Alicia Staley (@stales) pointed me to the following post on the Wego Health community. While the topic of the post was about communicating as a community manager in a health community, the post was full of some pretty complex topics:
- Balancing consistency of ‘voice’ with the needs of various groups
- Facilitating conflict
- Choosing between different communications channels and tools
I’ve been fascinated over the years by the topic of tolerance, moral absolutes, compromise, and discipline – all of which boil down to maintaining consistency vs. adjusting ‘voice’ for various audiences. Many people seem to have the impression that you are either tolerant and change or you have beliefs which you proactively promote and don’t compromise on… and that those things are somehow mutually exclusive. From that perspective, people are either decisive or wish-washy. The problem with that view is that people are really complex and they communicate and understand similar topics in different ways and different contexts. Language is a great example – “Ich bin Americanerin” and “I’m an American” are two statements that are different… yet they mean the exact same thing. So is it fair to say you’ve compromised your position just because you used a different language? That is, of course, ridiculous. If you are trying to be understood by a German that doesn’t speak English, it’s the only logical way to communicate.

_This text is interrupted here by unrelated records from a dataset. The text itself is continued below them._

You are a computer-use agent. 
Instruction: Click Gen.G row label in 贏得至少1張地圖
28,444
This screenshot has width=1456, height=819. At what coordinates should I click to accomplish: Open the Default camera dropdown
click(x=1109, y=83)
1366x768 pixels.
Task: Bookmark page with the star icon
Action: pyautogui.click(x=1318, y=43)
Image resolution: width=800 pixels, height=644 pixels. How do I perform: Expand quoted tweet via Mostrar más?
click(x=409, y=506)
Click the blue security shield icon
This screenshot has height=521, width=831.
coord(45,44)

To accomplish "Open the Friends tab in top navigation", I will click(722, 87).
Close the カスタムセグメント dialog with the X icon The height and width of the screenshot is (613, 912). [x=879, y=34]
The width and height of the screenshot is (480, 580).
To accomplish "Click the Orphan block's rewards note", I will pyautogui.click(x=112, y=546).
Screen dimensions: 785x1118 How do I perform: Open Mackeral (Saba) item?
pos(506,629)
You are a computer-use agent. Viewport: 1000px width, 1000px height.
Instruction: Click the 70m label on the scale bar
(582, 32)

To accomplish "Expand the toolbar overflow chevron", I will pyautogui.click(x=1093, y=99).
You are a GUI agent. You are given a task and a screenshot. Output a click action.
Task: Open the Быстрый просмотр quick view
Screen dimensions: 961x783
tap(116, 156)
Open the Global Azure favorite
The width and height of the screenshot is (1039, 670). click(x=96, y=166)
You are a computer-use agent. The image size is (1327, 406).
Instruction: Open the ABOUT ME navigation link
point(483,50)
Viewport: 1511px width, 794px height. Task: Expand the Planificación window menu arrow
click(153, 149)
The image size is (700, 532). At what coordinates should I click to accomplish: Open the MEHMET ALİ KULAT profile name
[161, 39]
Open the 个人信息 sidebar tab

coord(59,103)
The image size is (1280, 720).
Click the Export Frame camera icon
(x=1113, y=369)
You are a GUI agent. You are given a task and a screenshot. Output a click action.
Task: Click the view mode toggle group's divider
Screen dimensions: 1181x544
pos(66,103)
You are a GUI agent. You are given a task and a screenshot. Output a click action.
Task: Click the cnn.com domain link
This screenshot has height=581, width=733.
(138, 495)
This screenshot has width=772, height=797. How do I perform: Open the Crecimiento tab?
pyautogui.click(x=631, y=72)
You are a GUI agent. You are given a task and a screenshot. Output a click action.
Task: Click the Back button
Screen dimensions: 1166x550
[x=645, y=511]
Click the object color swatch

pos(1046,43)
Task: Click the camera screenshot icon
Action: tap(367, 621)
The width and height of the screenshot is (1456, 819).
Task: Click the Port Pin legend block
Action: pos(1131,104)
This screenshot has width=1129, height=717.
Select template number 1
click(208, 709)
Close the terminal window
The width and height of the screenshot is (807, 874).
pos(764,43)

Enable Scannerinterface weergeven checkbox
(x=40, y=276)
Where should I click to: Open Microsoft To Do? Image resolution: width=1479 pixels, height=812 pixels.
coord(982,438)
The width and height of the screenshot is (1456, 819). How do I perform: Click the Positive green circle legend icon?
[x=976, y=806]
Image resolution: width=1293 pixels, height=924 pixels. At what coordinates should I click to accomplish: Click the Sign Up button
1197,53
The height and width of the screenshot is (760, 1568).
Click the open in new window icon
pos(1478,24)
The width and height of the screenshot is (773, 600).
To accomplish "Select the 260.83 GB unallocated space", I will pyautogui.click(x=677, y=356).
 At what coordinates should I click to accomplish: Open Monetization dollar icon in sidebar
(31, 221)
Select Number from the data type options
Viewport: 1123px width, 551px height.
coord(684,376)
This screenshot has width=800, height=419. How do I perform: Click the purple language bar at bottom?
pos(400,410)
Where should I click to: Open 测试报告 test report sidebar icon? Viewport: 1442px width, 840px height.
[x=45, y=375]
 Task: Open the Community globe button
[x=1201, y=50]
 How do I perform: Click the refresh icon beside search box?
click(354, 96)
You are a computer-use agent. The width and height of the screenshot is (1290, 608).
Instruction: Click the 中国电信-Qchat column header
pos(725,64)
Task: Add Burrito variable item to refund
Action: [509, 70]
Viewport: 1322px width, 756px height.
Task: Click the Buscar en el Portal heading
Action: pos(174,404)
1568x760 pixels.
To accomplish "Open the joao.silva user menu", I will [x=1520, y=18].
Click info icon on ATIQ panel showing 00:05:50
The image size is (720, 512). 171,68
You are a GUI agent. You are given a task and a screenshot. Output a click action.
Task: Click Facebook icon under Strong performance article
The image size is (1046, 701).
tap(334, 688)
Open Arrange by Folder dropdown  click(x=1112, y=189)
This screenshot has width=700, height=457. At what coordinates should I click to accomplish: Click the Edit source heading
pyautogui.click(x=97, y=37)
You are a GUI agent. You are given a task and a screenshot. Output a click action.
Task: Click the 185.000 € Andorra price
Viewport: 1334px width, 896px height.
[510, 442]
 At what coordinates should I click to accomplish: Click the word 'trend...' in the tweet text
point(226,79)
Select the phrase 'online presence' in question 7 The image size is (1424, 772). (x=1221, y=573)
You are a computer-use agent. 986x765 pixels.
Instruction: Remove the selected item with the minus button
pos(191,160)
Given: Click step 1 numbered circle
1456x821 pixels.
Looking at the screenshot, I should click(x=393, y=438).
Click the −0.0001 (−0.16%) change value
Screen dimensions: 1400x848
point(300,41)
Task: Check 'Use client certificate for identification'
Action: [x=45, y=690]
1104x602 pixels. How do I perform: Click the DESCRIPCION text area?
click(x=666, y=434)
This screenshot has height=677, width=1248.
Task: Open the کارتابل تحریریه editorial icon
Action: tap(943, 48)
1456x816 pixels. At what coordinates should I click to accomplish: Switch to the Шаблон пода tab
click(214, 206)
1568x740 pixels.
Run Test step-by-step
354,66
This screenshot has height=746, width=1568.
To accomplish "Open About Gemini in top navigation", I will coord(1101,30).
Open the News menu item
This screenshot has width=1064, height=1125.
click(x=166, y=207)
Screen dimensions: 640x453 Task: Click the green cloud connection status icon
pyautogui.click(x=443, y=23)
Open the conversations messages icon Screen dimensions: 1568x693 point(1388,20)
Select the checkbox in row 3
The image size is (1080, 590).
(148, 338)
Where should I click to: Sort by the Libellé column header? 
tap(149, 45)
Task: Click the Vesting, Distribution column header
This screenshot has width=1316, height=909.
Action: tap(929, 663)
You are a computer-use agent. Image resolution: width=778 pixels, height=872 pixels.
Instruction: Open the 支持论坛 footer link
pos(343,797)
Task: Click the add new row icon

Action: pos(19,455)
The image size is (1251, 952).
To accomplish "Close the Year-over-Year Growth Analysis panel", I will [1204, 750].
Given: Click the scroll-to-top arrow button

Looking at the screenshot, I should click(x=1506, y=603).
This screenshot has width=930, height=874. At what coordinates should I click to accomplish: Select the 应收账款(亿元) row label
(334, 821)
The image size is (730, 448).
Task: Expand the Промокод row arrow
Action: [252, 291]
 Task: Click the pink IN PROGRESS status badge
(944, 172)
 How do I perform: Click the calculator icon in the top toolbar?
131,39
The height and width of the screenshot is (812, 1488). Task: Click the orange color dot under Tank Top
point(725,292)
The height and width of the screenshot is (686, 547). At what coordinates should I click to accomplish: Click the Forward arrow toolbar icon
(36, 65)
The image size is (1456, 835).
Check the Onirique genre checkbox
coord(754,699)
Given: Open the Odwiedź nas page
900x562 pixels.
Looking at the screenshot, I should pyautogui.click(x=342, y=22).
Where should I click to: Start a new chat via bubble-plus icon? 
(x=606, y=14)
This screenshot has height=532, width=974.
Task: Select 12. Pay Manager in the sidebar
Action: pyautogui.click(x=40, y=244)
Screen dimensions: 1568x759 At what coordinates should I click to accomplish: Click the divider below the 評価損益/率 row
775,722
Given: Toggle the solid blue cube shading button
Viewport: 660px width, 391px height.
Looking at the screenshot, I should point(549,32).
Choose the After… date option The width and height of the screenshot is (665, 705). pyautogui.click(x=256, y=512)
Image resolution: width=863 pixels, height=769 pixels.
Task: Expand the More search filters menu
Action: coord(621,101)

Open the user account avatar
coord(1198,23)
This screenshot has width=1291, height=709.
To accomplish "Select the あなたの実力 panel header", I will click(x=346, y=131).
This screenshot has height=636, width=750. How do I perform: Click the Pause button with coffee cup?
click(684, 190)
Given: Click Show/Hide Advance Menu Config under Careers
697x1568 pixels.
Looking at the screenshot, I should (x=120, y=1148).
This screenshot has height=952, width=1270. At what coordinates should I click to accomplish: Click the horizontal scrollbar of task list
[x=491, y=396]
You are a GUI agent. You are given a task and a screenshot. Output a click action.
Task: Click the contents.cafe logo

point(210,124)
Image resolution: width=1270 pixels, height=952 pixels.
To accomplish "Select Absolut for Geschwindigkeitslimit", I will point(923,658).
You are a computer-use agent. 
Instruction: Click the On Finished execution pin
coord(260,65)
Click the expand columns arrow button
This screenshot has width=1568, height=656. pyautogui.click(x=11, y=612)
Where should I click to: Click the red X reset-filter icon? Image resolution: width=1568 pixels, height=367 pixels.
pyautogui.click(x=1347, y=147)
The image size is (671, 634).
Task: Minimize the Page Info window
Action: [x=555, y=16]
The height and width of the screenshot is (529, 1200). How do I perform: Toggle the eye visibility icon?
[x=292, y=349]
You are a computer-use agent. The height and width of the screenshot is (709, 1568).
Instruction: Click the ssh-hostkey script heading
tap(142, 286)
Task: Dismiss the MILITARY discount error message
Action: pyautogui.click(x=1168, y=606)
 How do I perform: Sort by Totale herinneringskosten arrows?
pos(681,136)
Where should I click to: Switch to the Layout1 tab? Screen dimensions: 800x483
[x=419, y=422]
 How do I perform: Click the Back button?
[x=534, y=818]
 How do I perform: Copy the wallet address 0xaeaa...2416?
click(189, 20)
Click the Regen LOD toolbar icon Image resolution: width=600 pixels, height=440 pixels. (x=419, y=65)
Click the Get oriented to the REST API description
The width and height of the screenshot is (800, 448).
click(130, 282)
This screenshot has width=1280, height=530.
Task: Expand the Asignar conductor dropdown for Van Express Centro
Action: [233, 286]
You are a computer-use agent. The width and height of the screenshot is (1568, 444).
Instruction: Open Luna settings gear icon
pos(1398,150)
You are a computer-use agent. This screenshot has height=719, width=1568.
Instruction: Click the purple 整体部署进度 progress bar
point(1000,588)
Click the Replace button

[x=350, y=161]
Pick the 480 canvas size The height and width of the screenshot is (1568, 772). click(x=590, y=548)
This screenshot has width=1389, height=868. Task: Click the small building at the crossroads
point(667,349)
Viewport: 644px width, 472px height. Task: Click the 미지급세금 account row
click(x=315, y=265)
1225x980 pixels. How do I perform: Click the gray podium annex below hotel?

Translation should be used to communicate any topic to two different constituent groups – take the example of upgrading the functionality in your community. If it’s functionality that will allow your company to better understand the activities in the community but it will change the way some part of the community functions, the way you talk about that change to internal stakeholders will be very different than when you communicate that change to the community. The fundamentals will not change but the wrapper of why you are doing it and its benefits will. Have you changed your voice or compromised your position? I would say no. I would say you have correctly translated a reality to best inform two groups with different perspectives. There is no lack of decisiveness – the change will happen – but you are opening your communication to allow for different perspectives and thereby acknowledging that others may or may not see things the way you do. That communication practice is core to being a good community manager.
This ability to translate is also core to facilitating unhealthy conflict between members. Yes, conflict does arise because of different opinions/perspectives but when people respect each other that conflict is good and healthy and should be encouraged since constructive conflict is at the heart of the work of communities. Community managers need to step in when conflict turns negative, disrespectful, and hurtful. That is typically due to lack of empathy or understanding. Helping individuals translate others’ positions into context and language they can understand very often reduces the non-constructive elements of conflict and enables more empathy. So to does helping guide members to communicate in ways that makes their positions clear while at the same time acknowledging their unique perspective and context which allows room for others to contribute different opinions based on different perspectives/experiences/contexts. This is one of the hardest feats of of communication – very few people do this extremely well. President Obama’s recent remarks on the acceptance of the Nobel Peace Prize were a great example for me. He accepted a peace prize by talking about war and security…. without dismissing peace as the ideal and goal. He was decisive about the need for military force and yet acknowledged many differing perspectives on that issue. Bold and aggressive but in a way that left room for discussion and different perspectives. For this post, it matters less the topic here than the way he was able to address something very controversial in a way which left no doubt on his position yet left room for and even prompted discussion. Perhaps it is his experience as a community activist that gives him that sophisticated communications touch.
Lastly, the question of channels and tools comes up in this post. There has been an explosion in the number of ways we can communicate and each channel has a slightly different feel. Each tool has different communications characteristics – text, audio, visual, video, synchronous, asynchronous… each element imbuing the context with different depths of meaning. Layer on to that different purposes for communication – to inform, entertain, educate, schedule, converse, resolve conflict, make decisions – and you’ve got a pretty complex matrix of choices. The choice you make for how to communicate should be informed by the audience you are trying to reach, the purpose of the communication, the outcome you would like, and the medium best suited to the person communicating. It’s not always an obvious decision and some types of communication will need to go out over all available channels, some over just one. Being thoughtful, however, and developing some guidelines based on your unique situation and audience is a useful exercise.
I was recently asked for one word that best describes the skills needed by community managers. My answer was ‘translation’ – community managers sit at the nexus between various groups both within and external to the community. Translating – not in the traditional sense of translating different languages – but in the more complex sense of translating the same concept or decision in to the language used by various groups is core to gaining support, resolving conflict, and communicating effectively to groups of people over which the community manager has no direct authority. But that’s my perspective – what do you think? Do you have any great examples of this to share?